Whether we call their choice cowardly or sensible, we have to admit this outcome reflects the real power dynamics in our city. We - the Transit Riders Union and our allies - have built up enough people-power to push groundbreaking legislation through the city council. That's no small accomplishment. But we don't yet have the power to back it up. We simply weren't able to counter the influence of big money on public opinion. We don't yet have the ability to reach enough of our neighbors, to have enough conversations that change hearts and minds, to effectively counter the destructive and petty narratives that divide us rather than unite us.
The challenge before us is to build this kind of power, to organize more broadly and more deeply. No one can stop us from doing this. It is the challenge of our times, and together we will rise to it.

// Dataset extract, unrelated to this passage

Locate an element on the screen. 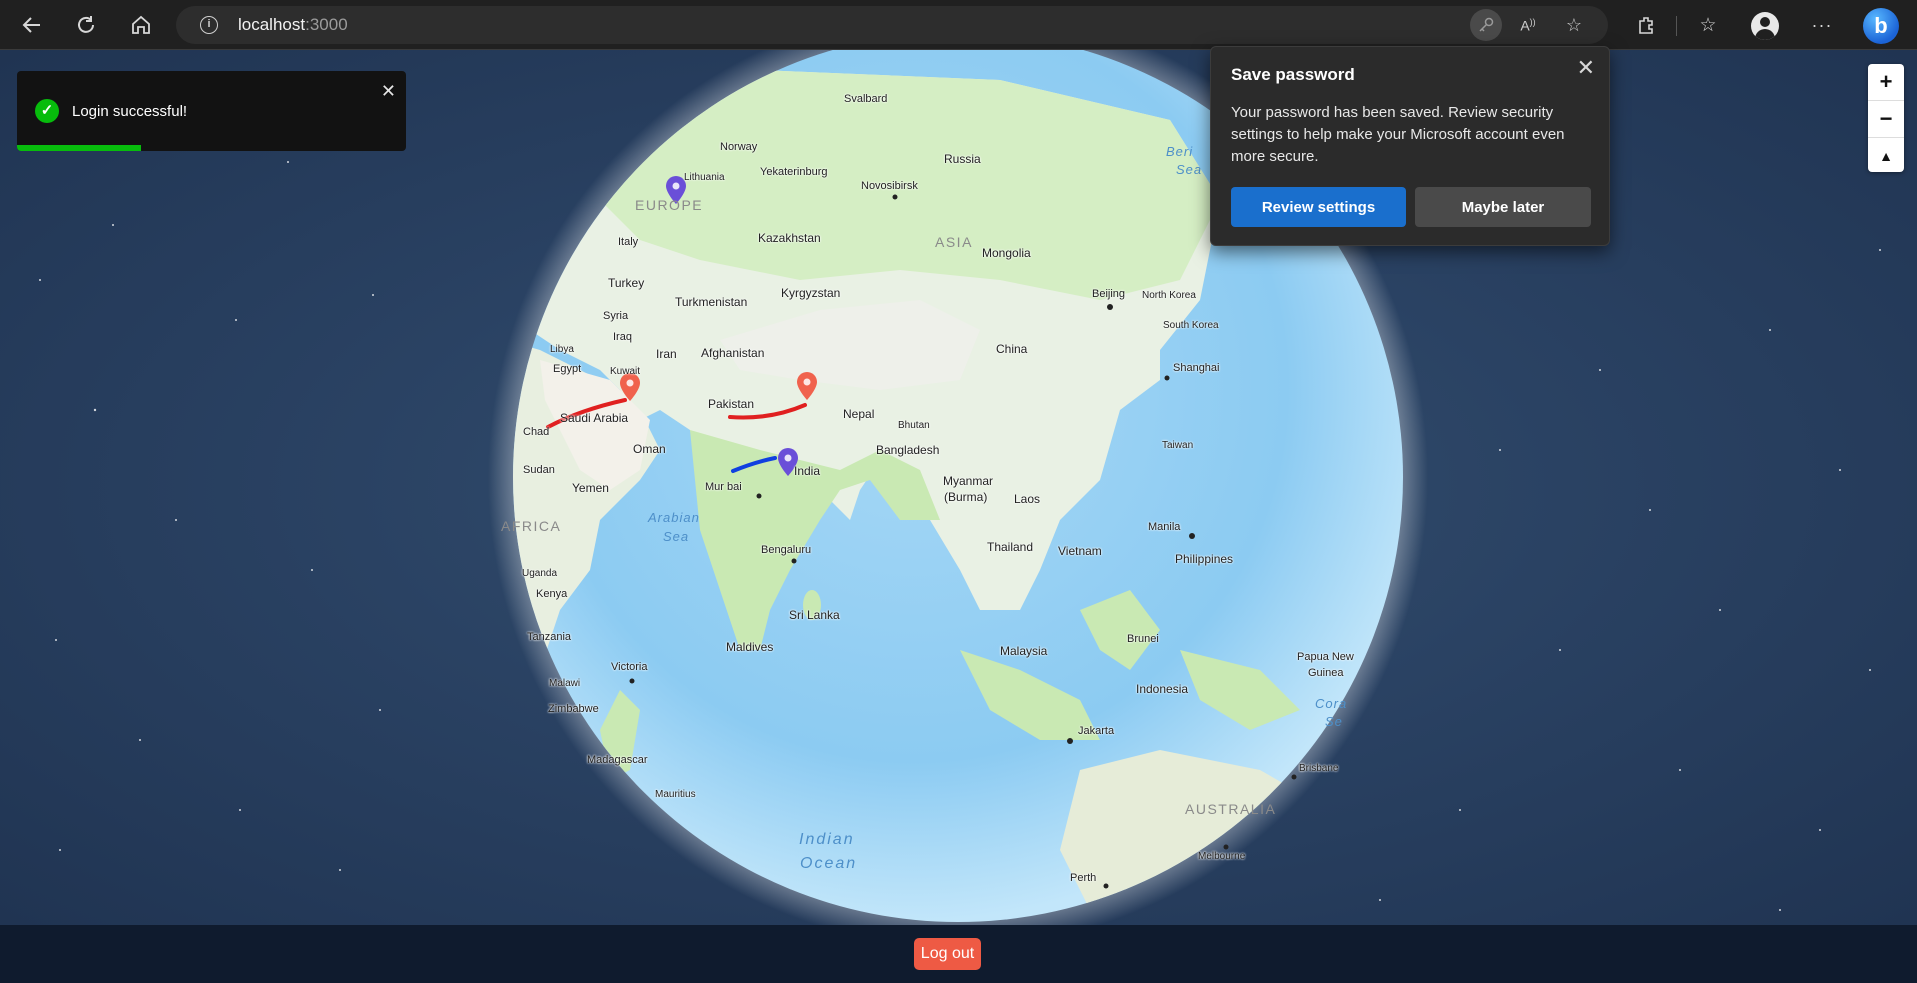  label-malawi: Malawi is located at coordinates (565, 684). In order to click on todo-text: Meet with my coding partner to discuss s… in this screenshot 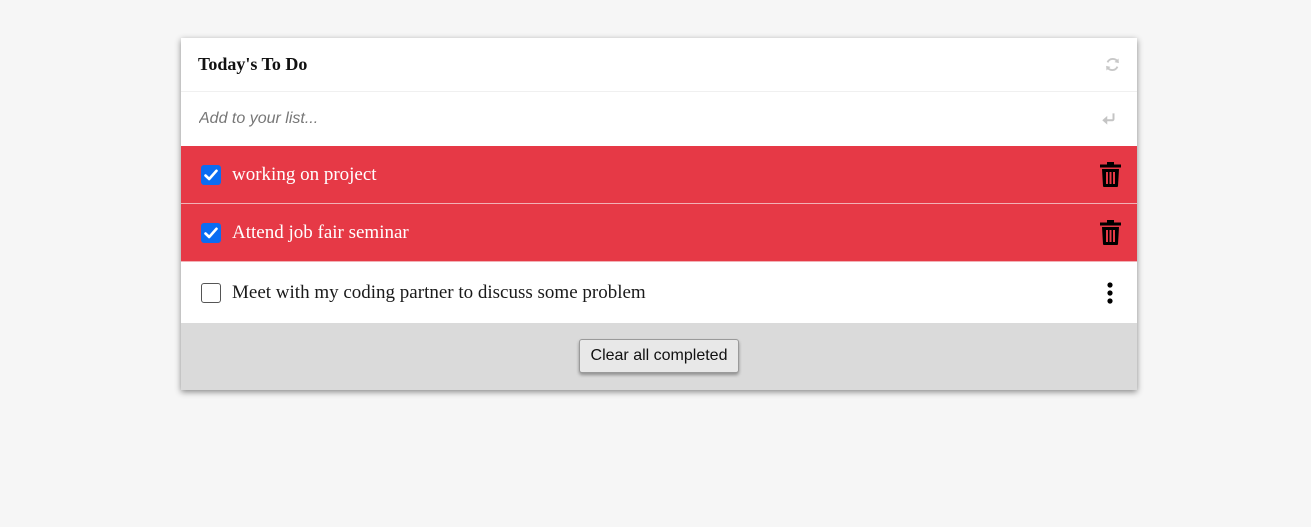, I will do `click(439, 292)`.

Amazon, Starbucks, Vulcan, and the big business lobby groups got their way. They "won." Who lost? Most of all, our neighbors experiencing homelessness: low-income seniors, veterans, at-risk youth, people struggling with mental health or substance use challenges, and people with disabilities, whose one shared characteristic is that they cannot afford a roof over their head in this insane housing market.
The homelessness state of emergency continues and is more urgent than ever. Our regressive tax system continues and the need for progressive revenue is more urgent than ever. There is simply no acceptable solution but for big businesses and the wealthy to start chipping in. They can't avoid this social responsibility forever, and we'll keep working to make sure that day of reckoning comes sooner rather than later.